Reverse Archaeology, 2010

Installation at the Life is Art Foundation, Santa Rosa, CA. 4 ft x 4 ft x 5 in, performative installation of cast paper vessels infused with native seeds, vessels were displayed indoors than carried outside and buried in the soil in an archaeological grid.

Land Art at its impetus was criticized for utilizing destructive processes such as excavating wide cavities in fragile landscapes (Heizer) or using dynamite to structure it into a desired form (Smithson). In effect, it could be said that the original Land Artists viewed the landscape similar to modern developers – something to be shaped and plundered, a resource for exploitation.

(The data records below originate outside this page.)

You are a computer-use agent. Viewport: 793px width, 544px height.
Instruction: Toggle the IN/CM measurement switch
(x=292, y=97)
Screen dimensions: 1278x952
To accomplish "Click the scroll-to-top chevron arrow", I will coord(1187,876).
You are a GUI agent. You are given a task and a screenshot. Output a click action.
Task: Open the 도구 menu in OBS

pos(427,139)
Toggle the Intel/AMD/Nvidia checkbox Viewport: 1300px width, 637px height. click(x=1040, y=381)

The movement has since evolved, however, I seek to question this lingering viewpoint of and itself as something from which humans constantly must take from.

Another influence of Land Art has been Pre-Columbian artifacts and architecture. As much as I have always enjoyed visiting archaeological museums, I must acknowledge that the practice of archaeology is a form of modern grave robbing. The basis of its philosophy is that by examining the relics of the past, we reveal insights into our present. However, the ethical controversy remains for numerous non-Western peoples that their ancestral burial grounds and sacred sites have been raided and violated. Perhaps discoveries lie more in our methods of unearthing the past – who is doing the digging, and what are they looking for? Which raises the question, does Western imperialism and colonialism extend even into non-Western indigenous histories? Why writes these histories? Are we raiding the past so that we can re-write it?

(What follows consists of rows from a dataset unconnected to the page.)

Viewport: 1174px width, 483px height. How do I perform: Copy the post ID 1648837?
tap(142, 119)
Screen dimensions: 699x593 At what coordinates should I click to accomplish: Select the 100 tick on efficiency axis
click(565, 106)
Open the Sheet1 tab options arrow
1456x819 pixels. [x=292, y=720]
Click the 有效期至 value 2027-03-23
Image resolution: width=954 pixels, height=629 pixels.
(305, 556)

This project took the form of an institutional critique, asking participants to consider ideas of both Land Art and archaeological ethics, and then to de-excavate something.  These vessels were made from compostable, handmade paper from the agricultural byproducts of plants harvested on the land of the Life is Art Foundation, and infused with native wildflower seeds. I asked participants to bury these vessels, returning them to the earth, where the paper biodegraded and the seeds grew. There, the traces of their existences dissolved and the seed grew. In archaeology, the search is for evidence, while in this project, the earth itself becomes the evidence.